SUPPLIED DATA below:
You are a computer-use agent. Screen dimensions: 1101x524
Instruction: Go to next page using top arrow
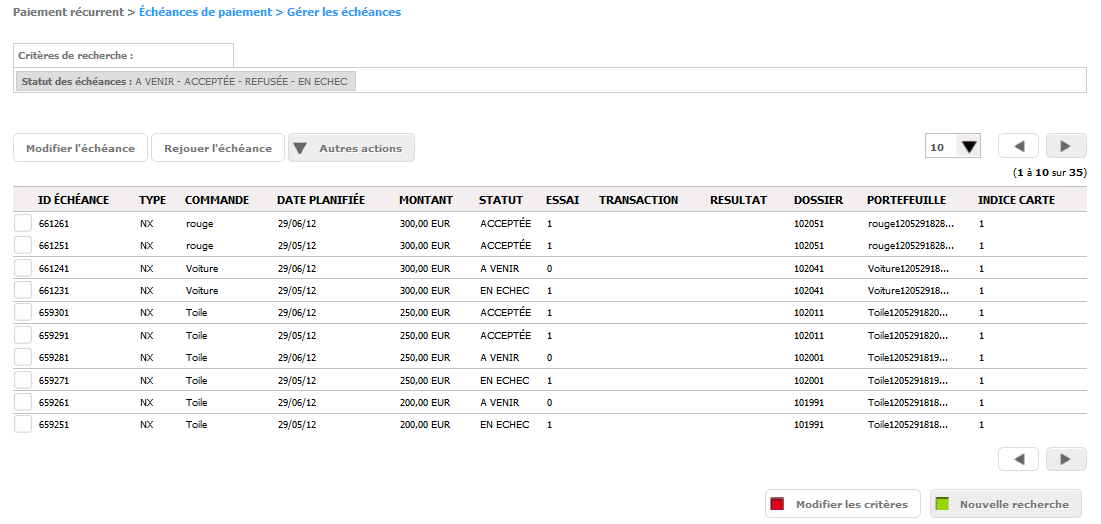click(x=1066, y=147)
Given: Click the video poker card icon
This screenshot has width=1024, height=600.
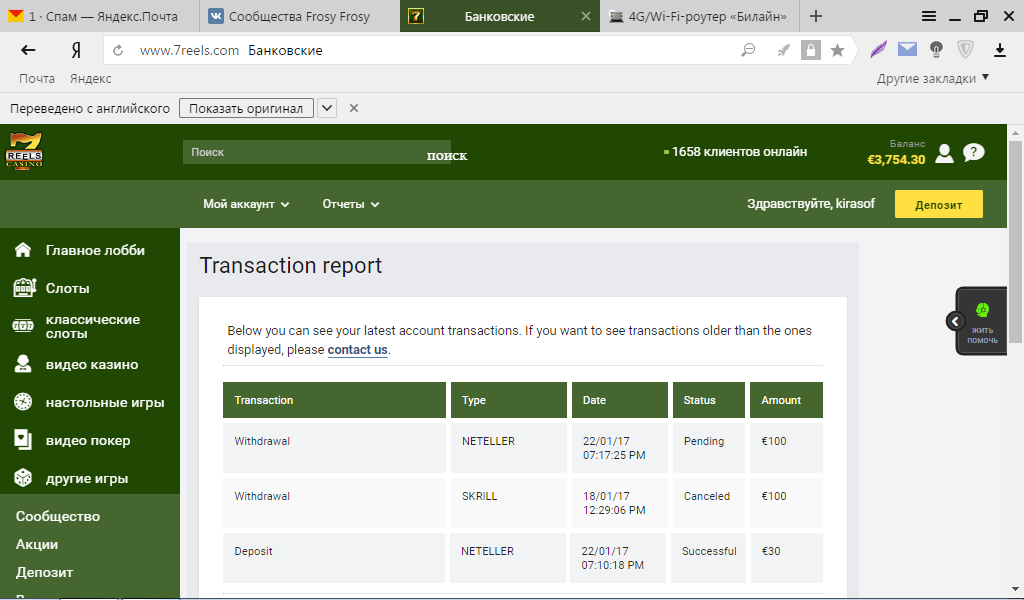Looking at the screenshot, I should point(23,440).
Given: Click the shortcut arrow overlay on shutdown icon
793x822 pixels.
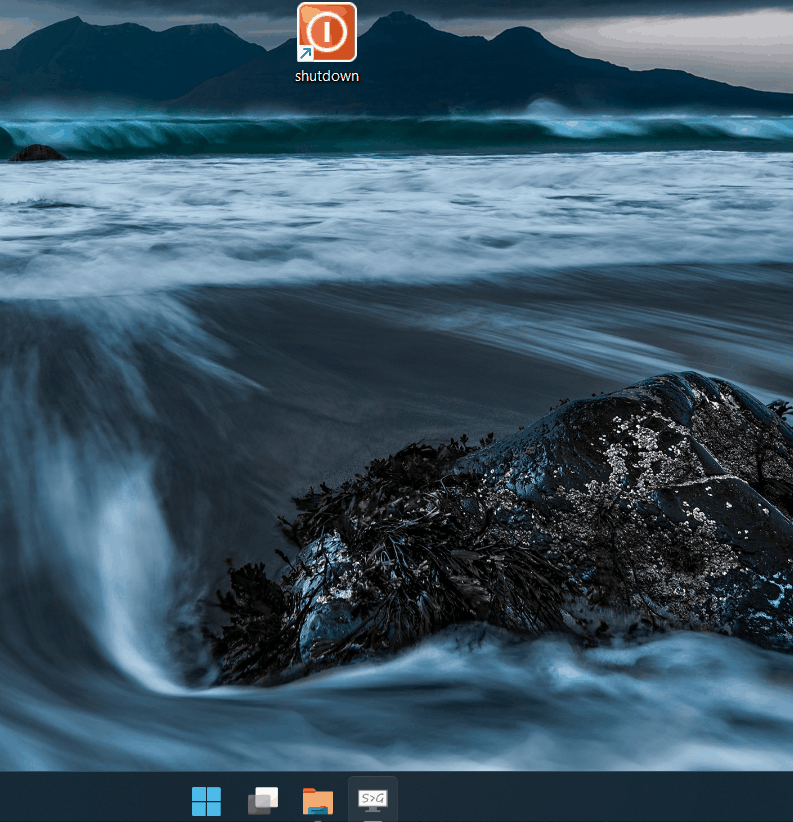Looking at the screenshot, I should tap(305, 54).
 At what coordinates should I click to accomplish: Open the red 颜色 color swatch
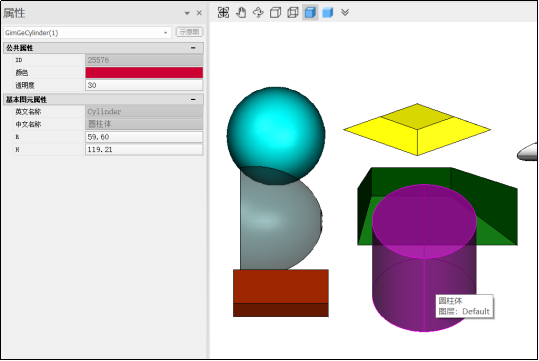tap(144, 73)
End of SUPPLIED DATA.
Output the records above as they stand, from the first line to the line with "Given: Click the video poker card icon", inclusive, and exclude the pictures.

### YOUR SOLUTION
You are a computer-use agent. Screen dimensions: 1101x524
Instruction: Go to next page using top arrow
click(x=1066, y=147)
Given: Click the video poker card icon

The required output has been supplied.